++++ THE INPUT ++++

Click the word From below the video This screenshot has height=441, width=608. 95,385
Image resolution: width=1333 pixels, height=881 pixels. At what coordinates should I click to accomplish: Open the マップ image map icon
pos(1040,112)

++++
++++ THE INPUT ++++

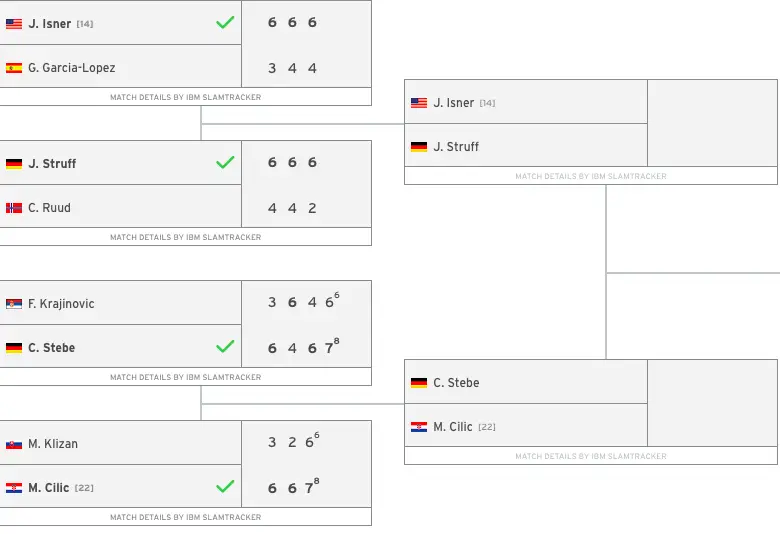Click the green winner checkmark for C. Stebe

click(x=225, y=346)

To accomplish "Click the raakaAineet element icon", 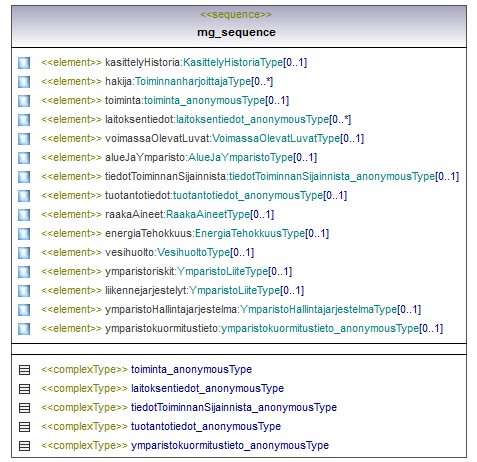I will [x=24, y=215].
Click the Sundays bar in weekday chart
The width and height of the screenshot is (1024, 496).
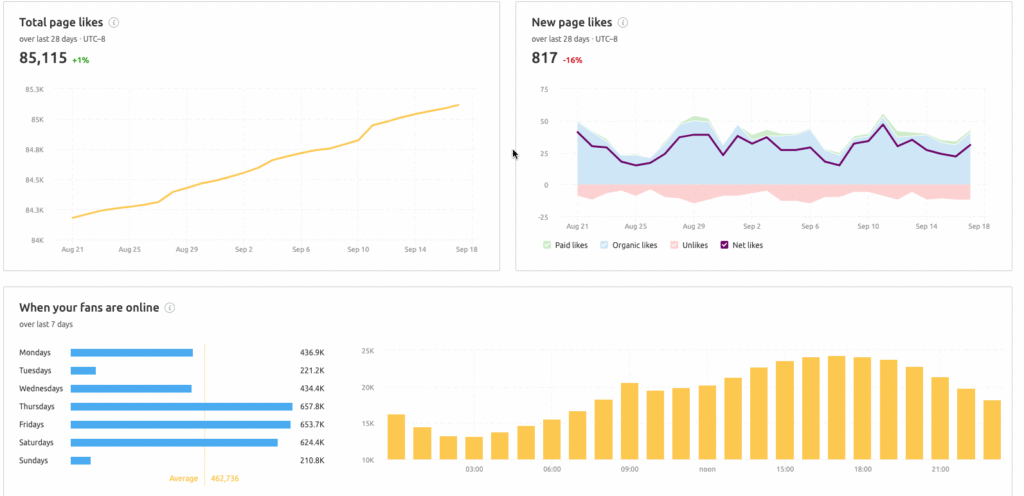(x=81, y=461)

++++
++++ THE INPUT ++++

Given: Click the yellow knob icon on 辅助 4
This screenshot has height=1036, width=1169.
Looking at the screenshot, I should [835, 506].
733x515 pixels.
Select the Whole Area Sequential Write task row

++++

▶ [PROBLEM REQUIREMENTS] Everything from the line containing "733x515 pixels." through the line containing "Select the Whole" in the material above should be retyped exactly, both ends included, and nothing more.

▶ [TASK RESULT]
733x515 pixels.
Select the Whole Area Sequential Write task row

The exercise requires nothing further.